Em seu conhecido elitismo, Adorno acusava a “indústria cultural” de ter promovido um desastroso rebaixamento (a “semi-formação”) dos valores estéticos produzidos pela “cultura de massas”, despolitizada, a-crítica e feita para ser imediatamente consumida em sua inevitável efemeridade, para ser rapidamente substituída pela próxima moda. Para Adorno este era o caldo de cultura que favorecia a sensibilidade protofascista!

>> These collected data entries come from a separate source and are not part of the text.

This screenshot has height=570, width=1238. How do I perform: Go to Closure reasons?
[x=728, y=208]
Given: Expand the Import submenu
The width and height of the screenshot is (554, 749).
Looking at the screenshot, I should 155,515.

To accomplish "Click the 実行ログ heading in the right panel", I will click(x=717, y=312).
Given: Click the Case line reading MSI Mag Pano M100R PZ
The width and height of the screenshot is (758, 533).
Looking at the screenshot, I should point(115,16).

Talvez não seja bem assim Herr Professor Adorno! Embora eu reconheça os efeitos políticos da cultura de massas (da qual não podemos simplesmente nos livrar!) houve inúmeras tentativas de difusão democrática de uma cultura musical mais sofisticada, com apresentações públicas e gratuitas de peças do repertório que chamamos de “clássico” ou “erudito” para o homem comum, quer dizer, aquele sem nenhuma educação musical específica e acostumado com composições de dois acordes e letras de piedosa pobreza literária, e que rapidamente caem no “gosto popular” (uma expressão que, aliás, mereceria uma análise mais cuidadosa, na medida em que não existe um “gosto de classe” que não tenha sido produzido por aparelhos de difusão de massa e pelo acesso a equipamentos que formam nosso “capital cultural”).

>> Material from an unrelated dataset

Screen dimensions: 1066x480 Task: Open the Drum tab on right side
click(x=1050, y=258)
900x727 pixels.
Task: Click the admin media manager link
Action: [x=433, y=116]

Aqui mesmo no Recife, nos anos 60, tanto sob a administração de Pelópidas quanto sob a de Arraes, o Teatro Santa Isabel (lugar e símbolo de um consumo cultural restrito e aristocrático) abria suas portas para que nossas orquestras sinfônicas (sob as batutas dos Mário Câncio, Eleazar de Carvalho, Fittipaldi, Karabitchevsky, Geraldo Menuccci) apresentassem seu repertório “erudito” com explicações didáticas sobre os instrumentos e suas funções, a importância daquelas composições na história da música, os estilos aos quais pertenciam, etc.
Mais tarde, a professora Elyanna Caldas retomou a experiência, sob a Secretaria de minha querida Silke Weber, no Conservatório Pernambucano de Música, e agora, sob a Coordenação e Curadoria do professor da UFPE Antônio Nigro, temos a felicidade de ocupar o Memorial de Medicina (Praça do Derby), sempre aos domingos (ver programação no Facebook em “Música no Memorial de Medicina” e Cultura e no Instagram em “epianope”), aberto ao público e com a presença de recitalistas de todo o país (inclusive de meu filho Lucas Brayner e sua esposa Nayanne Nogueira que, perdoem-me, não resisto em fazer a publicidade!), que apresentarão um repertório sofisticado e com a possibilidade de, após cada apresentação, o público poder intervir com perguntas, avaliações, opiniões...
O projeto MÚSICA NO MEMORIAL será realizado na sala que porta os nomes de dois de nossos maiores pianistas e professores, nomes que marcaram definitivamente suas presenças na cena pianística pernambucana: EDSON BANDEIRA DE MELO e JOSEFINA AGUIAR (Sala “BANDEIRA & AGUIAR”), projeto que tem como ator principal o... PIANO: piano como solista, como parte de um grupo de Câmara, na música de filmes, a quatro mãos, com dois pianos. Em suma: o piano plural!
Penso que tais iniciativas culturais terminam por desfazer um preconceito e um mal entendido: imaginar que o “povo” só gosta de porcaria, coisa de baixo nível estético, “povo” incapaz de produzir ou de consumir produtos culturais de alta qualidade: como disse, um deslavado preconceito! Iniciativas como essa, patrocinadas pela UFPE mostram que o lugar da cultura, em suas mais diversas e plurais manifestações, é na praça pública. E é aqui onde o talento individual de um artista coincide com sua função política republicana.
Na programação encontra-se uma frase da professora Josefina Aguiar: “Uma partitura, um piano, uma sala de aula e eu esqueço do mundo!”. Talvez não esqueça, professora: a senhora cria um Mundo. Aliás, muito melhor!